I’m sure it seemed organized to Ivy, but it looked like insanity to me.
She snapped her fingers when she saw me come through the door and said, “Case File 4457-A. I’m on top of it.”
“Thanks, Ivy,” I said.
Ivy went searching for my
case file number, shuffling between the tables, pushing her glasses up the bridge of her nose, muttering to herself.
A CD on the table next to me caught my eye. It was sitting in the sunlight label-down and casting a rainbow on the wall. It was tagged with green paper.
“What’s green mean?” I asked.
Ivy didn’t even look at me. “Evidence seized by the Union.”
“It gets mixed up in here too?”
“Oh yes. That’s a good way of putting it. ‘Mixed up.’ I swear to you, if they would just take care to label things before sending them to me…” Ivy sniffed delicately. “The Union is the worst about it, too. I just had two boxes of evidence from Costa and Dawes brought to me, and it’s like they were deliberately attempting to obfuscate their evidence! It’ll take days for me to review and sort through it all. Days.”
The disc had been taken from Eduardo and Joey? While Ivy was still distracted, I flipped the disc over. It had been printed with a time and date—the day before Erin’s murder. And Ivy was right about obfuscation. Someone had blacked out the case number with marker.

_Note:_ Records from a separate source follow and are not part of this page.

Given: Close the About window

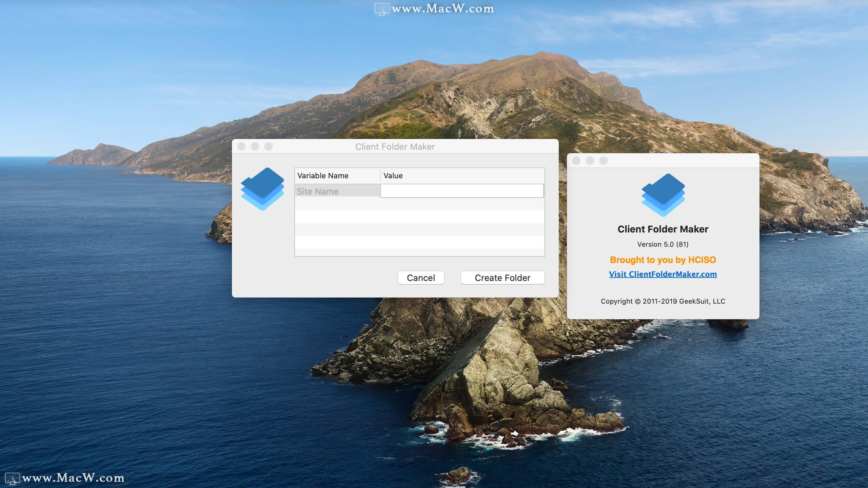Looking at the screenshot, I should point(576,161).
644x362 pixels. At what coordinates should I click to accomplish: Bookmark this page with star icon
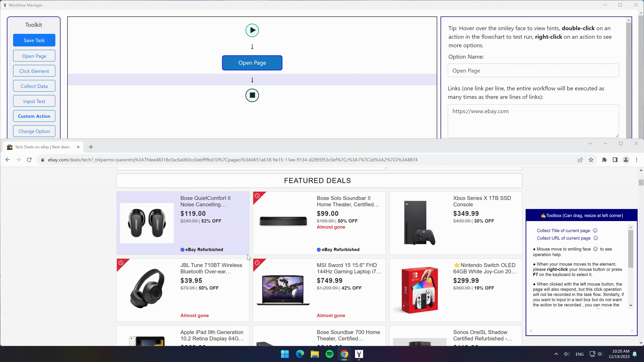click(x=591, y=160)
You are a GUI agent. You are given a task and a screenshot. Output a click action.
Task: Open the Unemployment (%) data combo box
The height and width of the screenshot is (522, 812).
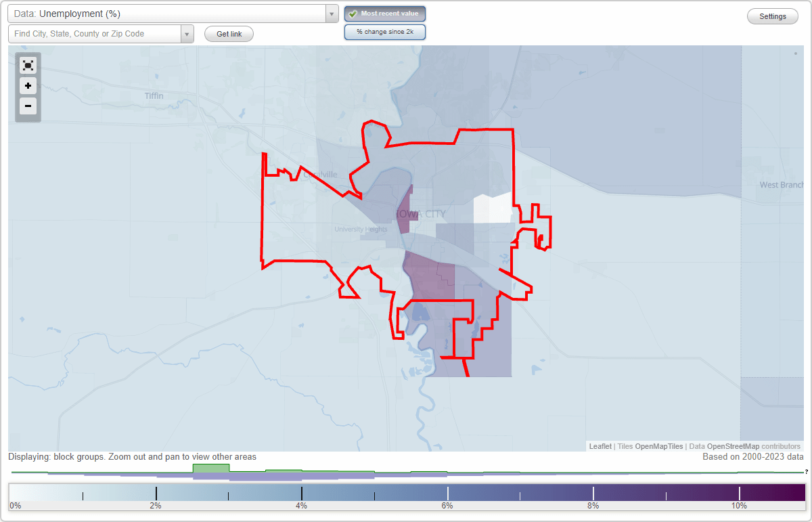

I grabbed it. Tucked it into my pocket.
Ivy turned around, setting a box on the table in front of me. It had a pink label. Why did the Union get to be green when Magical Violations was freaking pink? “The personal effects taken from your apartment will take longer to return. We need to seize them from the LAPD. Everything you need to do your job should be in here, however.”
I took the box from her. I managed a smile.
“Thanks.”
CHAPTER TWENTY-FIVE
I went home to check out the CD in privacy.

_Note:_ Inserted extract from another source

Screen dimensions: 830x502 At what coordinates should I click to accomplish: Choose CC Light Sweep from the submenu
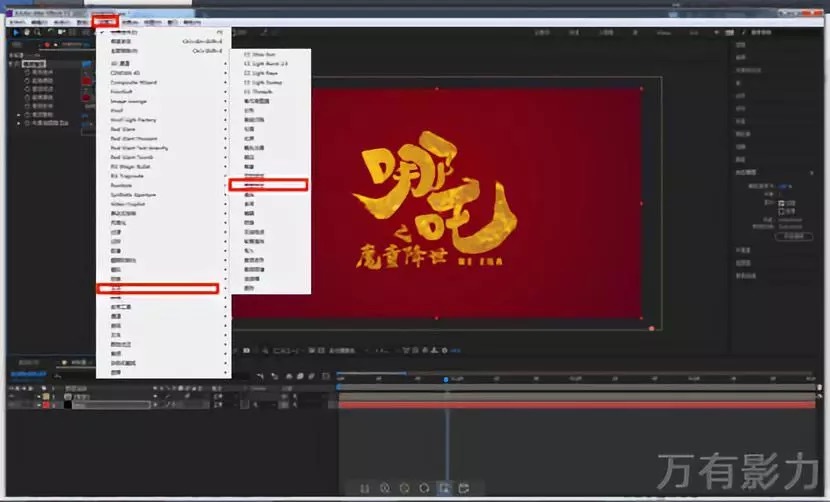coord(260,82)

It was the first time I’d taken my work-issued laptop back to my apartment. I sat at my kitchen table as the disc drive whirred to life, nursing a tall glass of chocolate-flavored protein powder and almond milk. It wasn’t sitting well in my cramping stomach, but I needed the sustenance. Anything but another energy potion.
Before I opened the video program, I checked to make sure the Wi-Fi and Bluetooth were turned off—didn’t want the laptop reporting to the OPA that I was reviewing stolen evidence. It might have been paranoid, but whatever. I felt like I had earned some paranoia.